La décadence de l’art antique des bronzes suivit exactement celle de l’empire romain, et on la vit se précipiter avec une rapidité effrayante à partir de Commode, ce fils indigne de Marc-Aurèle. Les deux Sévère semblent arrêter cet élan rétrograde, Aurélien et Probus suspendent un moment la chute de l’empire, et sous Dioclétien l’art semble vouloir se relever avec la gloire de Rome ; mais bientôt il retombe, entraîné par un courant irrésistible : Rome est abandonnée pour Constantinople ; le goût du luxe oriental altère ou étouffe partout le sentiment du beau ; les invasions et les guerres civiles se succèdent sans interruption, et à la fin du Ve siècle la décadence est complète. Pour en juger, il suffit d’aller dans le Forum romain et d’y comparer les bas-reliefs des arcs de Titus (79 ans après Jésus-Christ), de Septime-Sévère (193) et de Constantin (306). Quelle chute effrayante ! Les arts, dégradés dans leur principe, tombent alors dans la plus affreuse barbarie.
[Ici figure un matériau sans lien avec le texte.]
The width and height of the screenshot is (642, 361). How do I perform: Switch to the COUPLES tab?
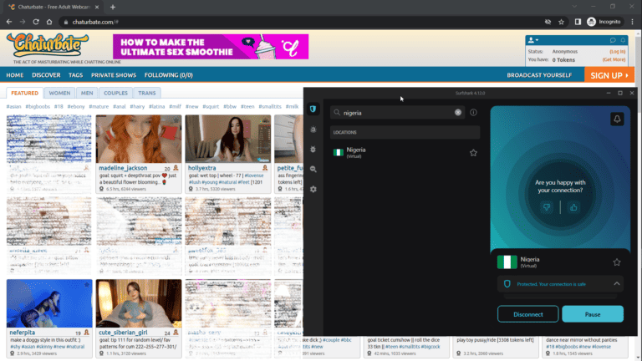[x=115, y=93]
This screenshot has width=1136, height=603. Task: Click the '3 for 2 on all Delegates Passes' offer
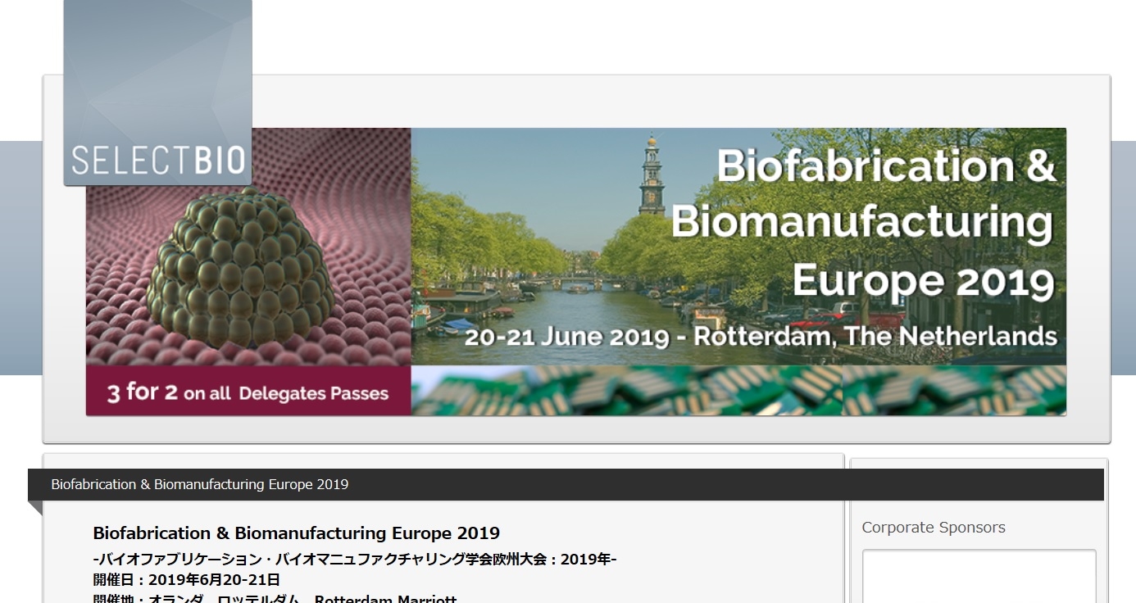pyautogui.click(x=248, y=392)
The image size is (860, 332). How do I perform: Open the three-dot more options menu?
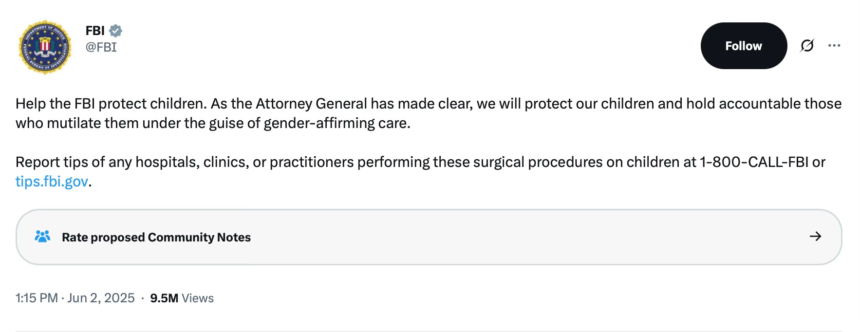pos(834,46)
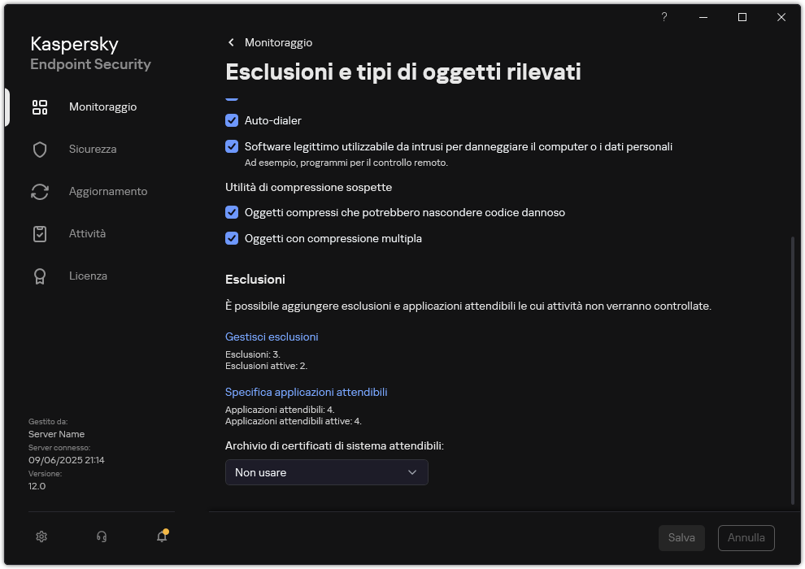
Task: Click the Salva button
Action: [x=681, y=537]
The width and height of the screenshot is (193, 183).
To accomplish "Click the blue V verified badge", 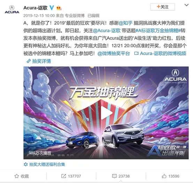I will 52,8.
Cependant, à partir de Constantin, un art nouveau était sorti des limbes pour remplacer l’art du paganisme, dont la ruine était consommée. Ce fut au commencement du IVe siècle que le christianisme put enfin élever dans Rome ses premières basiliques : Saint-Paul-hors-les-Murs, Saint-Pierre-au-Vatican, Saint-Jean-de-Latran, Sainte-Agnès et Saint-Laurent-hors-les-Murs. Les ténèbres du moyen âge envahirent malheureusement l’aurore de cet art, qui se débattit pendant dix siècles au milieu d’aspirations sublimes jusque dans leur impuissance. Il faut arriver au temps où Dante et bientôt après Pétrarque et Boccace allaient évoquer les grandes ombres de Virgile et d’Homère pour voir l’art antique sortir du sépulcre où l’avait enfermé le moyen âge. Ce furent les bas-reliefs d’un sarcophage qui révélèrent au premier des artistes de la renaissance, Nicolas Pisan, les traces depuis longtemps perdues de la vérité dans les arts d’imitation. Ce sarcophage, sur lequel est représentée la Chasse d’Hippolyte, servait de tombeau depuis le Xe siècle à Beatrix, mère de la comtesse Mathilde de Toscane. On le voit encore aujourd’hui au Campo-Santo de Pise, à deux pas du baptistère où Nicolas Pisan sculpta cette chaire admirable, dont la grâce naïve annonce déjà les splendeurs futures de la renaissance.